= Homological stability =

Type of mathematical theorem

In mathematics, homological stability is any of a number of theorems asserting that the group homology of a series of groups $G_1 \subset G_2 \subset \cdots$ is stable, i.e.,
$H_i(G_n)$
is independent of n when n is large enough (depending on i).

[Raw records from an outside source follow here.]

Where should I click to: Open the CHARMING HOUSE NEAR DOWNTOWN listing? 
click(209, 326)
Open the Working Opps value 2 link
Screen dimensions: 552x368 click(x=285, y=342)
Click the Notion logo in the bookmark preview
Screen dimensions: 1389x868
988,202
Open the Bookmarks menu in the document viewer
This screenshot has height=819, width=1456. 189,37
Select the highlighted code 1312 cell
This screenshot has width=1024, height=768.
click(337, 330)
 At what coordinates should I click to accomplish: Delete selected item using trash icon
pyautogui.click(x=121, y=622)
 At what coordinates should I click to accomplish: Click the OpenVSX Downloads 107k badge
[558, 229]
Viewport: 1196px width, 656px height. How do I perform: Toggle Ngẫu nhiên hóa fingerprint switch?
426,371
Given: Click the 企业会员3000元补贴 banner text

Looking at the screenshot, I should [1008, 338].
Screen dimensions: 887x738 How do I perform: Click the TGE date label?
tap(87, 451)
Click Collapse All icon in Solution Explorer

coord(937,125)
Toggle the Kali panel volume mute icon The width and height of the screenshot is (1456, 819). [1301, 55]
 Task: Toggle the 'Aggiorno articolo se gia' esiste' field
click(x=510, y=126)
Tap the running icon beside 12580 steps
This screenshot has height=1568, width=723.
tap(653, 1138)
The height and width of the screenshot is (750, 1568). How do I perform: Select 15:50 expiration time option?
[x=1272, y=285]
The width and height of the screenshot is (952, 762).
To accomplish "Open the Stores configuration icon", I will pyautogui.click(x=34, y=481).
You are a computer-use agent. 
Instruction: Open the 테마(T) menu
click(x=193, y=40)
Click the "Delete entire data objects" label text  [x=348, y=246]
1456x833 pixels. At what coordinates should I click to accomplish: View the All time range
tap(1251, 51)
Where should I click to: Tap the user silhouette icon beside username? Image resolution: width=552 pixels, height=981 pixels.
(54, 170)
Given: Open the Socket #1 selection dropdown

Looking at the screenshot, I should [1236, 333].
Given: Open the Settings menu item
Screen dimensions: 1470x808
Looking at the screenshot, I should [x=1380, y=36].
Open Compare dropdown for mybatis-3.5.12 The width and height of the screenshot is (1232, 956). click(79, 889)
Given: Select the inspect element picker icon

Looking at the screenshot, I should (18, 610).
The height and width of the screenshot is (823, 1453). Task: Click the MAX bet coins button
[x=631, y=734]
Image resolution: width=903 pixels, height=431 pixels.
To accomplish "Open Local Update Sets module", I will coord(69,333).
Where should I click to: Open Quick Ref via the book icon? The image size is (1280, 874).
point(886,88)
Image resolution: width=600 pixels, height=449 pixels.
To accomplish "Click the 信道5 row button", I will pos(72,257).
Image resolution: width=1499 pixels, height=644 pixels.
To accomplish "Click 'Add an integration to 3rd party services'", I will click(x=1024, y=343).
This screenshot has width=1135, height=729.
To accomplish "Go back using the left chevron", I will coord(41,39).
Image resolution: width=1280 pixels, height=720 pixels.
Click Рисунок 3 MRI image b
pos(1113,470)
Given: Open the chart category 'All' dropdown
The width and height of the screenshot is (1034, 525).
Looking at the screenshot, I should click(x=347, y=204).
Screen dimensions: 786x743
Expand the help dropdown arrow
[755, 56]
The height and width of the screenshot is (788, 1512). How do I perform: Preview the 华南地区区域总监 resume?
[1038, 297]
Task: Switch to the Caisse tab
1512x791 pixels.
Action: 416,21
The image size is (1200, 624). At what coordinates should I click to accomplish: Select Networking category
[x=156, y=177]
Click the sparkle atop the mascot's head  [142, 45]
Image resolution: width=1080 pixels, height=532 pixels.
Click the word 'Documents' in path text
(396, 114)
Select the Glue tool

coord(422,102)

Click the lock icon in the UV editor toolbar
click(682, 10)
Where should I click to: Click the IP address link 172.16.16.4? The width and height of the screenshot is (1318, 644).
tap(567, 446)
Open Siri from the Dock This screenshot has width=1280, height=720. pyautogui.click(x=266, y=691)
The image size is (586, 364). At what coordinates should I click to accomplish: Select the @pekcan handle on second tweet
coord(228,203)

The smallest n such that the maps $H_i(G_n) \to H_i(G_{n+1})$ is an isomorphism is referred to as the stable range.
The concept of homological stability was pioneered by Daniel Quillen whose proof technique has been adapted in various situations.

==Examples==
Examples of such groups include the following:

| group | name |
|---|---|
| symmetric group $S_n$ | Nakaoka stability |
| braid group $B_n$ |  |
| general linear group $\operatorname{GL}_n(R)$ for (certain) rings R |  |
| mapping class group of surfaces (n is the genus of the surface) | Harer stability |
| automorphism group of free groups, $\operatorname{Aut}(F_n)$ |  |

==Applications==
In some cases, the homology of the group
$G_\infty = \bigcup_n G_n$
can be computed by other means or is related to other data. For example, the Barratt–Priddy theorem relates the homology of the infinite symmetric group agrees with mapping spaces of spheres. This can also be stated as a relation between the plus construction of $\operatorname{BS}_\infty$ and the sphere spectrum. In a similar vein, the homology of $\operatorname{GL}_\infty(R)$ is related, via the +-construction, to the algebraic K-theory of R.